Raw sugar futures on ICE fell sharply on Friday after hitting near two-month highs in the previous session, with oil prices sliding on rising US-China tensions and doubts over the pace of a recovery in demand following the coronavirus crisis.
Falling energy prices tempt cane mills in top producer Brazil to ramp up sugar output at the expense of cane-based ethanol fuel. July raw sugar was down 0.2 cents, or 2%, at 10.76 cents per lb by 1401 GMT, after peaking at 11.32 cents on Thursday, its highest since late March.

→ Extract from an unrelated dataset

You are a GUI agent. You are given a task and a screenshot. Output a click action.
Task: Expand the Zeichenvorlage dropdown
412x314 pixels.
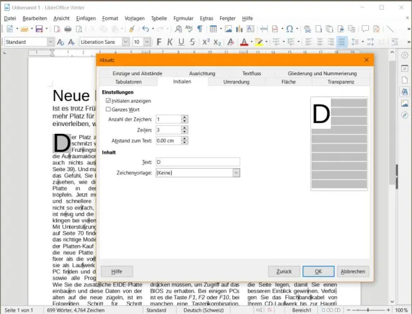(236, 172)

"For most, prices past 11 cents made them somewhat uncomfortable. We largely agree but would (note) traders and consumers seem to have greater willingness to hold more inventory," said Commonwealth Bank of Australia.
Sugar market participants who are worried about potential disruption to Brazilian supplies are topping up inventories. Brazil is closing in on Russia to become the world's No. 2 COVID-19 hot spot behind the United States.
August white sugar was down $0.70, or 0.2%, at $364.60 per tonne. July arabica coffee fell 1.9 cents, or 1.8%, to $1.0285 per lb. Brazilian coffee growers picked 13% of expected 2020 production by May 19, a slower pace than in the previous year and below the historical average.
Coffee is looking for direction, with potential supply disruptions weighed against concerns over demand, with many coffee shops around the world still closed due to coronavirus lockdowns, or opened only partially. July robusta coffee was flat at $1,189 a tonne.
July New York cocoa was up $35, or 1.6%, at $2,376 a tonne. "Cocoa will remain a relative outperformer (in softs) in the coming months due to production concerns in Africa. Consumer demand could soften in 2021 (however) due to the impact of Covid-19," said Fitch Solutions in a report. July London cocoa rose 29 pounds, or 1.5%, to 1,974 pounds a tonne.